Interleukin‐37 ameliorates myocardial ischaemia/reperfusion injury in mice

Summary Innate immune and inflammatory responses are involved in myocardial ischaemia/reperfusion ( I/R ) injury. Interleukin ( IL) ‐37 is a newly identified member of the IL ‐1 family, and functions as a fundamental inhibitor of innate immunity and inflammation. However, its role in myocardial I/R injury remains unknown. I/R or sham operations were performed on male C57BL/6J mice. I/R mice received an injection of recombinant human IL ‐37 or vehicle, immediately before reperfusion. Compared with vehicle treatment, mice treated with IL ‐37 showed an obvious amelioration of the I/R injury, as demonstrated by reduced infarct size, decreased cardiac troponin T level and improved cardiac function. This protective effect was associated with the ability of IL ‐37 to suppress production of proinflammatory cytokines, chemokines and neutrophil infiltration, which together contributed to a decrease in cardiomyocyte apoptosis and reactive oxygen species ( ROS ) generation.

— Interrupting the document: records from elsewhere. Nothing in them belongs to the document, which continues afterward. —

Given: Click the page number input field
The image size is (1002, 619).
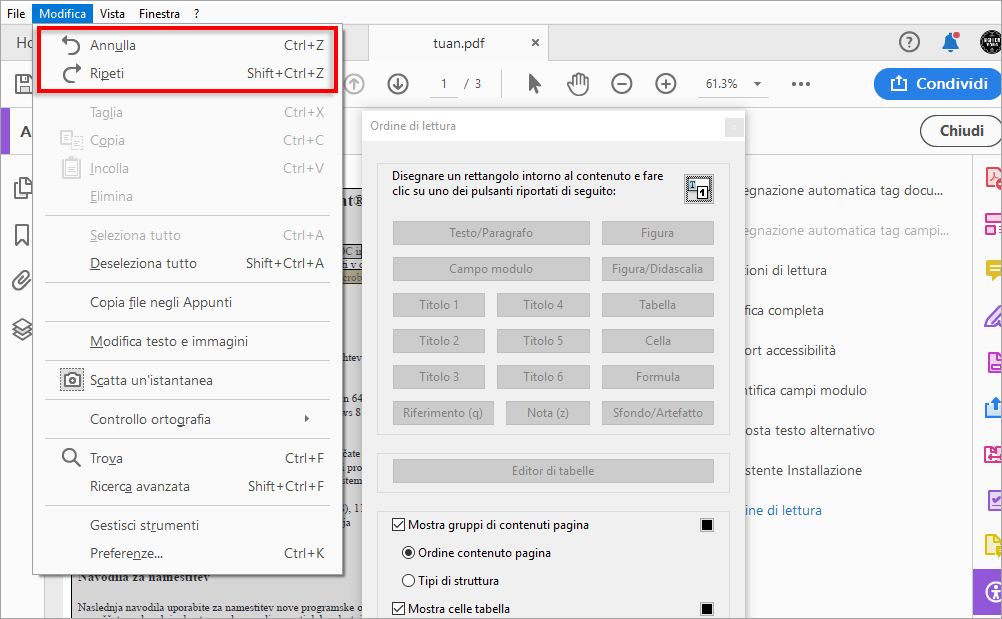Looking at the screenshot, I should 443,84.
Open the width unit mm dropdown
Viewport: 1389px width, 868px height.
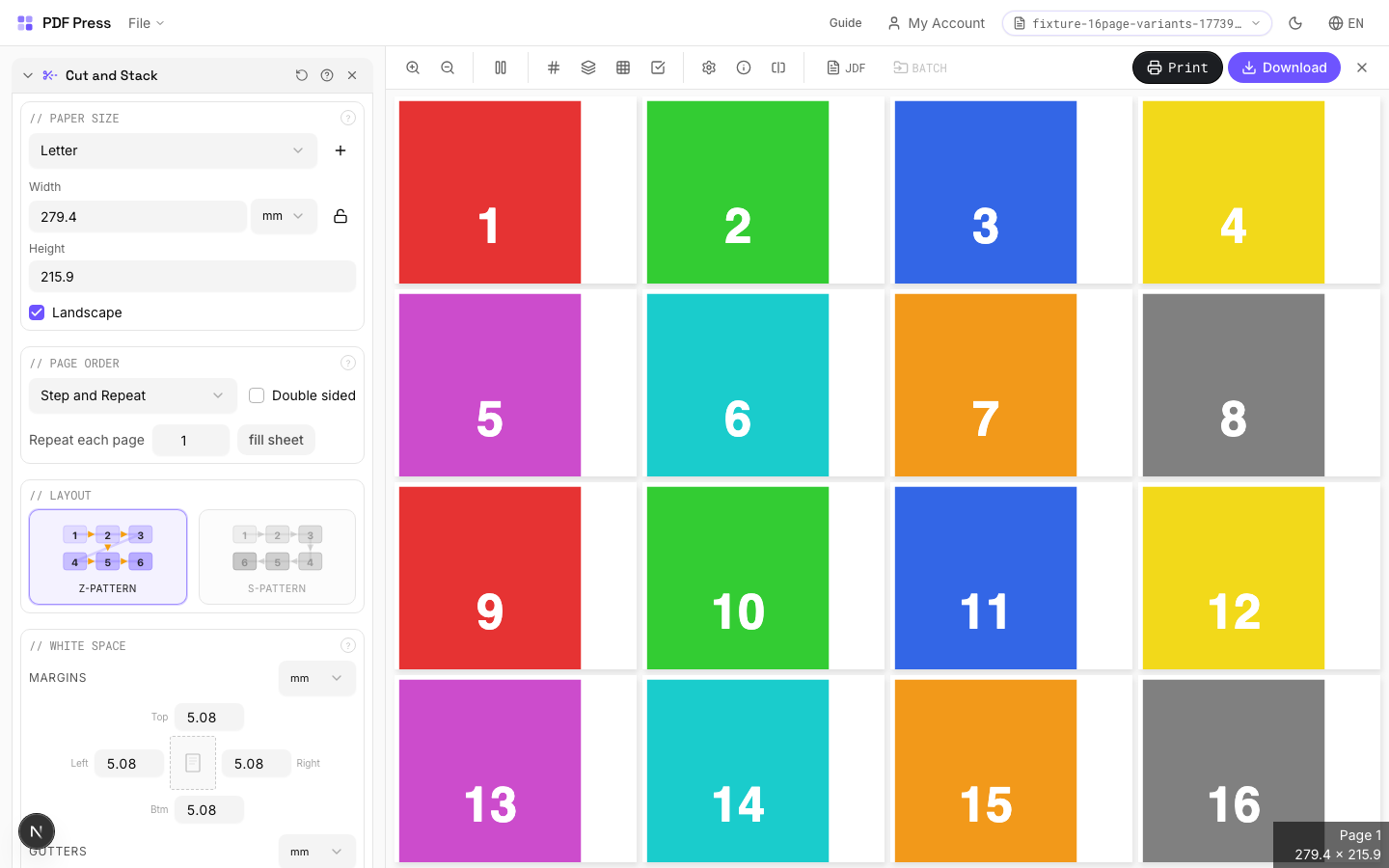283,216
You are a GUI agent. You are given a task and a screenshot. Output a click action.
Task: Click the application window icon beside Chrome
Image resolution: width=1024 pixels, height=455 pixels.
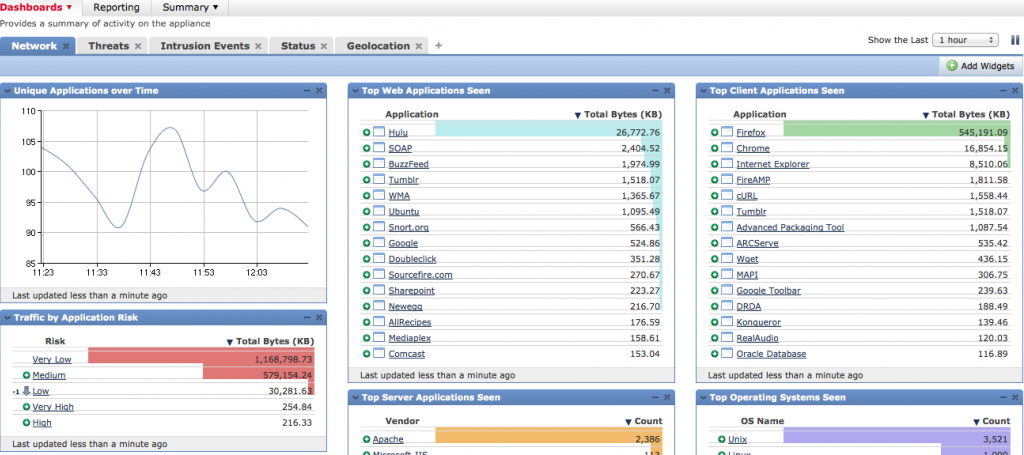coord(726,148)
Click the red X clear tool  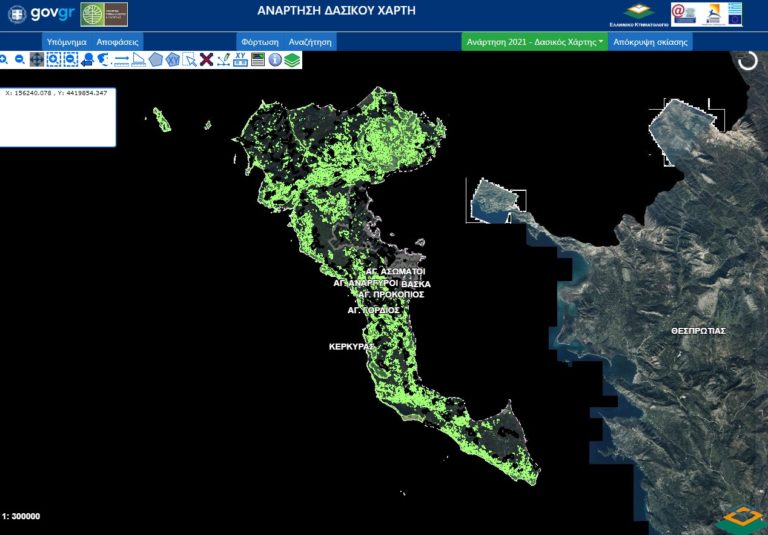tap(205, 60)
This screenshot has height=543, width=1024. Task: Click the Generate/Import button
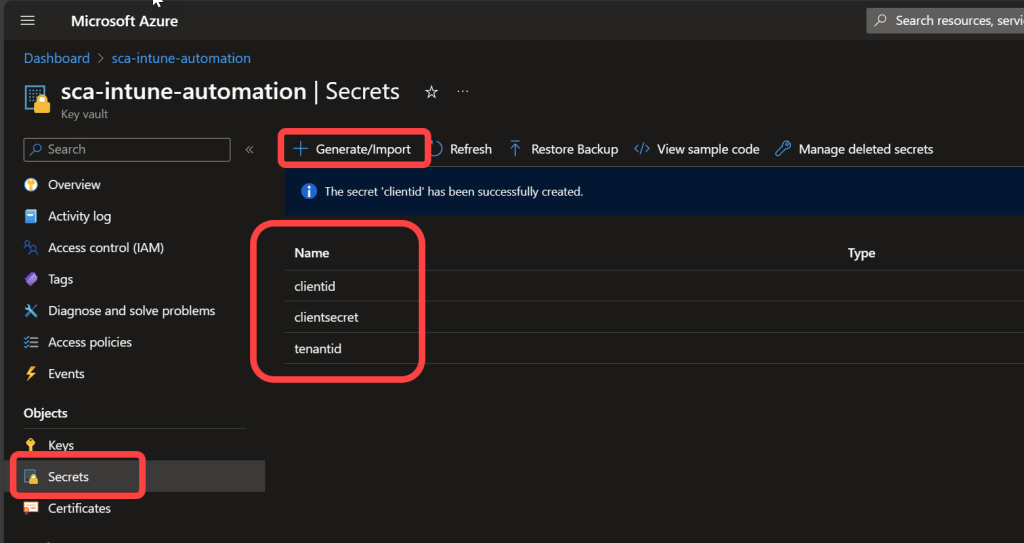tap(352, 149)
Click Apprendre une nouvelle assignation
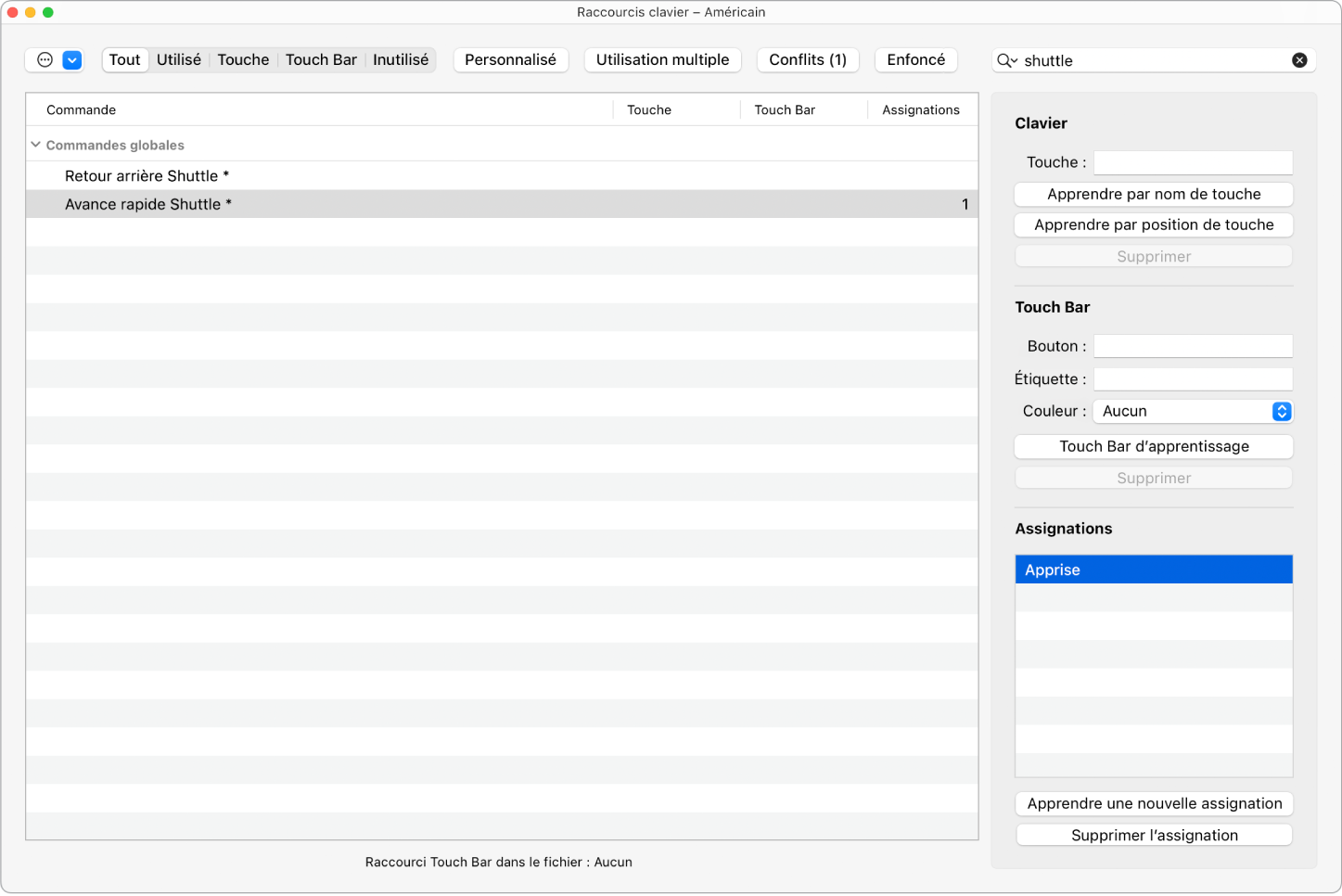This screenshot has height=896, width=1342. 1154,803
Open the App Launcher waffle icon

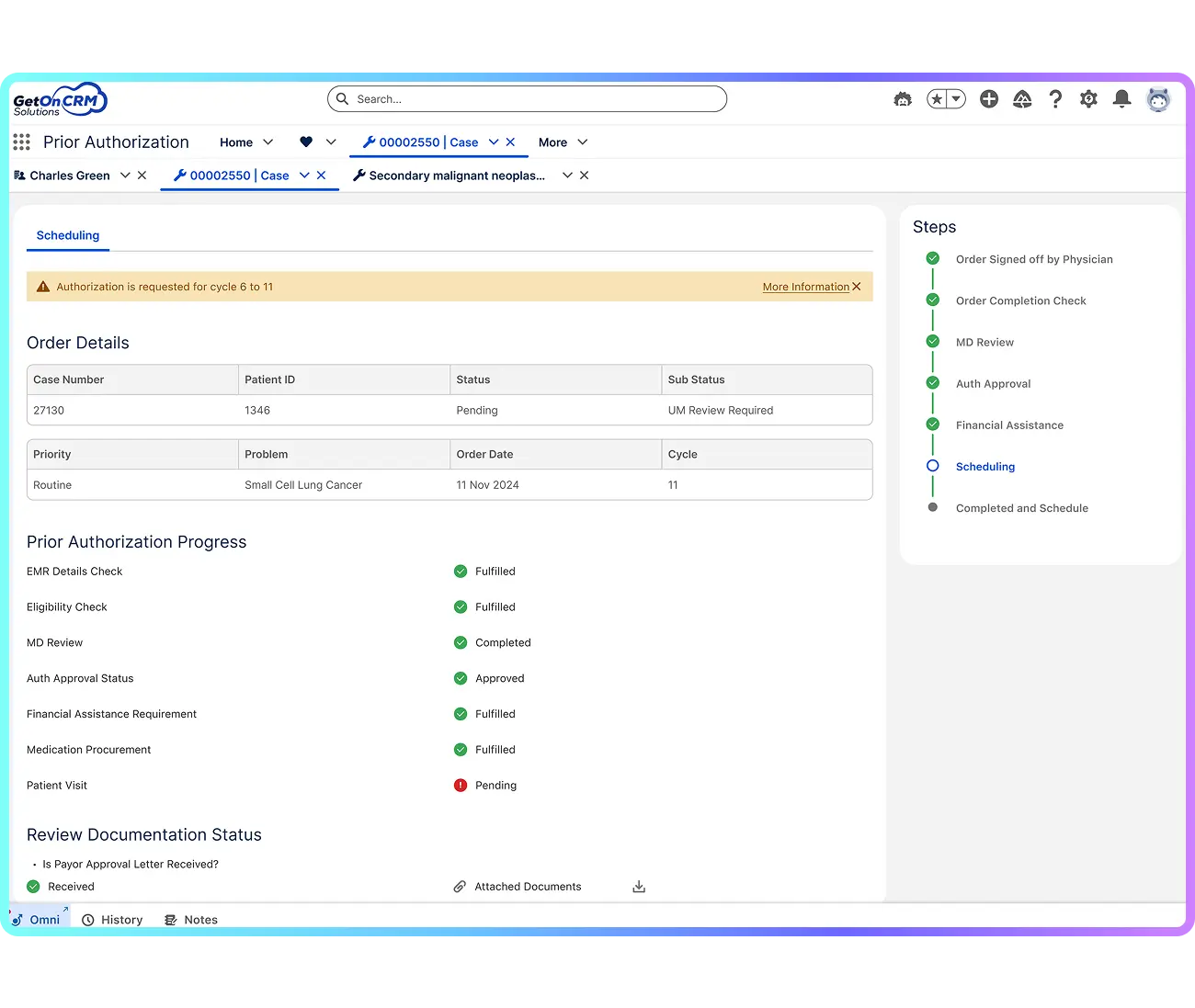[20, 142]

In addition, we found that IL ‐37 inhibited the up‐regulation of Toll‐like receptor ( TLR)‐ 4 expression and nuclear factor kappa B ( NF‐kB) activation after I/R , while increasing the anti‐inflammatory IL ‐10 level. Moreover, the administration of anti‐ IL ‐10 R antibody abolished the protective effects of IL ‐37 in I/R injury. In‐vitro experiments further demonstrated that IL ‐37 protected cardiomyocytes from apoptosis under I/R condition, and suppressed the migration ability of neutrophils towards the chemokine LIX . In conclusion, IL ‐37 plays a protective role against mouse myocardial I/R injury, offering a promising therapeutic medium for myocardial I/R injury.